The new Lexus RX offers a wealth of features to set new standards in both active and passive safety. Uppermost are the excellent driving dynamics, aided still further by Vehicle Stability Control, Traction Control and Brake Assist technology, but additionally the new RX carries more safety equipment than any other vehicle in its segment.
AFS, Adaptive Front-lighting System, is one of the several safety features available in the new Lexus RX. For the first time in an SUV, AFS uses an electronic controller to calculate from the vehicle speed and steering angle, the optimum swivel of the lighting area for better visibility while cornering. Unlike earlier systems which were merely linked to a car’s steering, the AFS controller controls the lighting direction independently and is combined with HID (High Intensity Discharge) headlights with an automatic levelling system for optimum night-time vision.
Rain sensing windscreen wipers will be available and a timed spray windscreen wash system is fitted to ensure the best possible visibility in poor weather. This is further aided by the use of water-repellent glass, which is specially coated to maintain clear vision through the front side windows.
The original RX remains one of the best-performing sport-utility vehicles in terms of passive safety performance, as confirmed by crash-tests conducted by independent organisations in the United States, like IIHS (Insurance Institute for Highway Safety). Lexus engineers have ensured that the new model protects its occupants even more thoroughly. Standard equipment includes multi-stage driver and front passenger SRS airbags. For the first time, the driver airbag features three deployment modes, adapting the inflation pressure according to information gathered from the seat position sensor, crash severity sensor and seatbelt buckle switch. Standard side curtain shield airbags offer supplemental head protection for occupants in side impacts.
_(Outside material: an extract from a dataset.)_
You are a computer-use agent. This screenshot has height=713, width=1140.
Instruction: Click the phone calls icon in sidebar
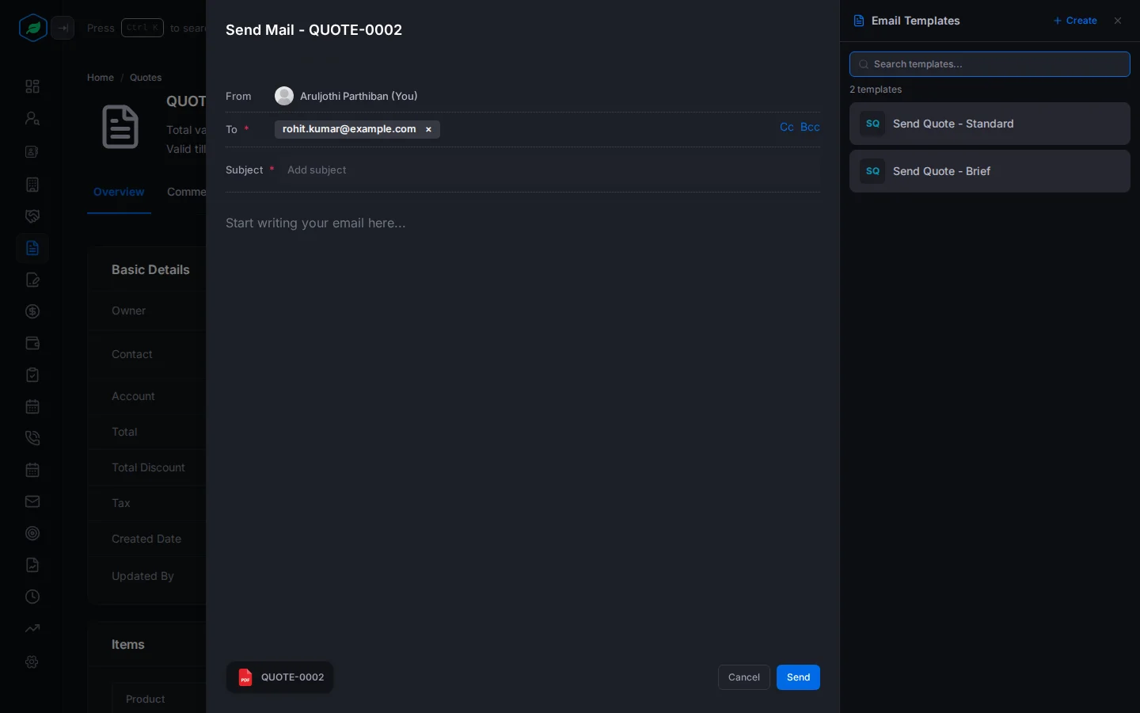pyautogui.click(x=32, y=438)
The side protection is further enhanced by "Thorax-Abdomen-Pelvis" side airbags. This new type of airbag features a capacity of 13 litres, compared with 10 litres for the conventional side airbags. For this reason, it can reduce the risk of chest and abdomen injuries by spreading the forces over a wider area.
Injuries to the legs, common in major frontal impacts are likely to be significantly reduced by the RX’s provision of a knee airbag for the driver, for the first time in the segment.
The main purpose of knee airbag adoption is to reduce injury from contact with steering column and lower dashboard structures, but they have also been found to reduce head and chest injuries by reducing the pelvis displacement and rotation of the torso in a major impact.
The overall structural strength of the new RX also plays a significant part in protecting its occupants. Over 80 cars were crash tested, achieving optimal results in impacts far greater than the mandatory crash test requirements.
The new RX300 will go on sale in the UK in May 2003. Further details regarding exact specification, grading structure and pricing will be available closer to launch date.